ING a réalisé un bénéfice de 1,17 milliard d'euros au second trimestre, en baisse de 22% par rapport au printemps 2011 et inférieur au consensus des analystes de 1,26 milliard. Le profit de la banque néerlandaise a été largement influencé par les éléments non-récurrents : réduction de valeur de 180 millions sur une filiale sud-coréenne en cours de vente, moins-value de 156 millions à la suite de la revente de plusieurs milliards d'actifs espagnols et profit de 305 millions consécutif à la révision du plan de pension pour ses 27000 employés néerlandais.

Le bénéfice net sous-jacent ressort ainsi à 1,05 milliard, en ligne avec le consensus des analystes.
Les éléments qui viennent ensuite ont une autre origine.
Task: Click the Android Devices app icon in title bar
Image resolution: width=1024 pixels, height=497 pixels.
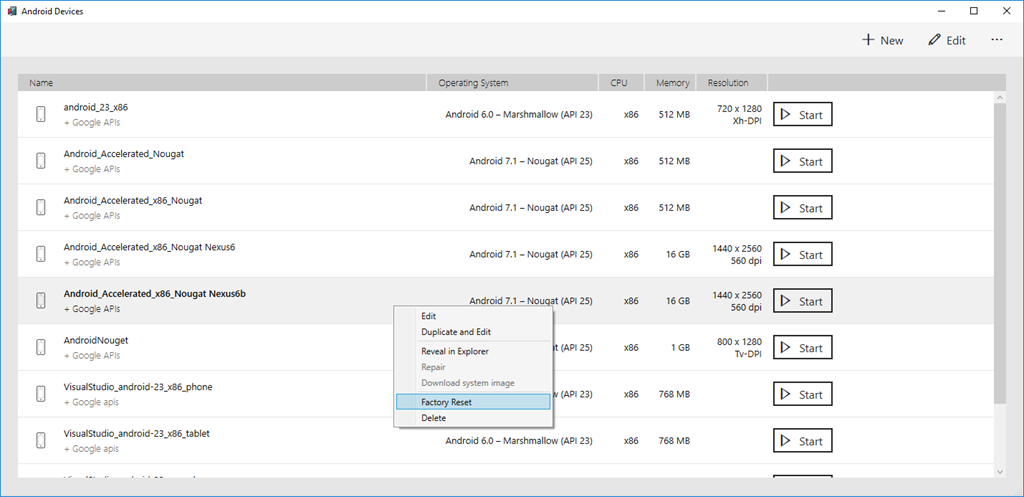Action: pyautogui.click(x=12, y=11)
Les provisions pour mauvaises créances ont toutefois sensiblement augmenté passant de 304 millions à 541 millions en raison essentiellement de la baisse des prix des logements aux Pays-Bas.

À la fin juin, ING affichait un ratio de solvabilité de base (core tier 1) de 11,1% et le groupe a confirmé son objectif d'un ratio d'au moins 10% à la fin 2013 suivant les nouvelles normes Bâle 3. Pour y parvenir, il devra encore céder plusieurs activités afin d'augmenter ses fonds propres tout en remboursant à l'État néerlandais le solde des aides publiques reçues durant la crise des subprimes, soit 3 milliards à majorer des intérêts et pénalités.

À noter que ING et les Pays-Bas sont en discussion avec les autorités de la concurrence européennes afin d'annuler certaines cessions imposées à la banque lors de sauvetage en 2008-2009. Parallèlement, la Commission européenne a ouvert une enquête sur les conditions de ce sauvetage, jugeant la compensation reçue par l'État trop chiche.